Before I start rambling..

Rebuild specs:



350 4 bolt main bored .030 over

10:1 CR

Stock Cast Crank turned .010

SCAT Forged 5.7" I-beam Rods

Sealed Power Flat Top Pistons w/ 4 valve reliefs

Vortec 906 Iron Heads

.016 Steel Shim Head Gaskets

Jones Cam's Hydraulic Flat Tappet: 110LSA 224/232 @ .050, .501"/.504" with 1.52 rockers

Cloyes Heavy Duty Double Roller Timing Set (set to advanced keyway while degreeing cam)

Melling 10552 HV Oil Pump

Holley 4160 600cfm Vac. Secondary Carb

Edelbrock Performer RPM Vortec Intake

Stock GM HEI Distributor

NGK TR55 Plugs

Factory replacement Taylor wires

High Torque Mini Starter

Rotating assembly was balanced during rebuild



Well fellas, I'm currently stumped. I just recently rebuilt my 350, and broke it in a few days ago.. used PennGrade break in oil. Break in went pretty well.. I set distributor in at 14* before starting it. It started right up, bounced around a little for a few seconds, then smoothed out as I raised the RPM's. I varied the engine speed between 2000-2500 for 20 minutes. After 20 minutes, I started to back the engine speed down. I eventually got to the point where I could no longer unscrew my curb idle screw any further. I snapped the throttle a few times, but it didn't come down. I pushed the throttle lever forward a little to make sure it wasn't the cable, when suddenly the idle dropped, I heard a clack, and it shut off. I started it again, heard clacking, and shut it right off. After removing the valve covers, I found that my #3, 5, and 6 intake rockers were loose. They weren't making a single sound until I pushed the throttle blade forward and the car died. I started turning the engine over by hand to readjust these valves.



I turned the engine over by hand while watching the corresponding cylinder's exhaust valve. Once the exhaust valve started to open, I adjusted the intake valve, and gave it 1/2 turn past zero lash. I did this for all 3 that loosened up. Then, like a complete idiot, I forgot to take the breaker bar and socket off of the crank pulley, and blipped the ignition. I heard the breaker bar rotate clockwise, hit my frame rail, and then fall to the ground. I went and double checked that the crank bolt didn't loosen up, shook my head at myself and then started the car up. It was running terribly. The engine was bouncing and running very rough, and it wouldn't stay running unless I held the throttle open. The second I let go, it would die. Now I noticed that while cranking, it was "galloping" rather than a steady crank. You could hear it crank fast, then slow, fast, then slow. Before adjusting the timing, I marked the distributor cap location so I could go back to my starting point. I tried advancing it further - didn't help. Tried retarding it a bit, didn't help. Eventually I got it to where it would at least stay running well enough that I could pull it in the garage. Out of curiosity, I checked where the timing was at this point, and it was somewhere near the 30's at idle with the vacuum advance plugged! I retarded the timing, and it shut off. Lined up with my original reference mark on the distributor cap, it wouldn't stay running again. Before taking a break, I pulled my plugs - they were black, sooty and fouled. Smelled like gas.

#### [Work required]
Decide whether each of these statements agrees with the engine rebuild post, answering yes or no and quoting the words of the post that settle it. 1. The distributor was set at 14 degrees before the engine was first started. 2. The rotating assembly was left unbalanced during the rebuild. 3. The spark plugs pulled at the end were clean and dry. The data that follows comes from a separate source and has no connection to the engine rebuild post.

#### [Data section]
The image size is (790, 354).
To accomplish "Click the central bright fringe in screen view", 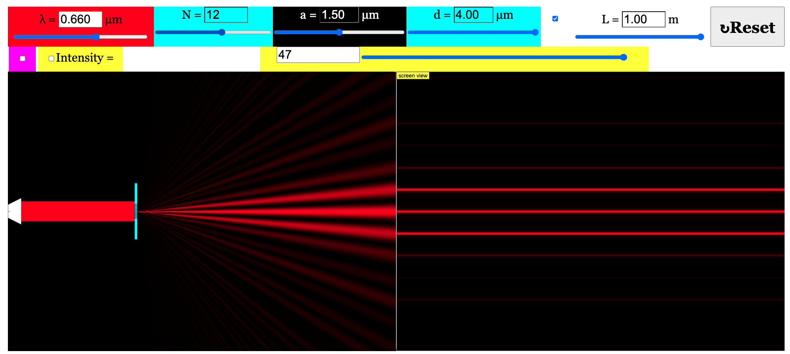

#### [Written solution]
1. Yes: "I set distributor in at 14* before starting it."
2. No: "Rotating assembly was balanced during rebuild"
3. No: "they were black, sooty and fouled."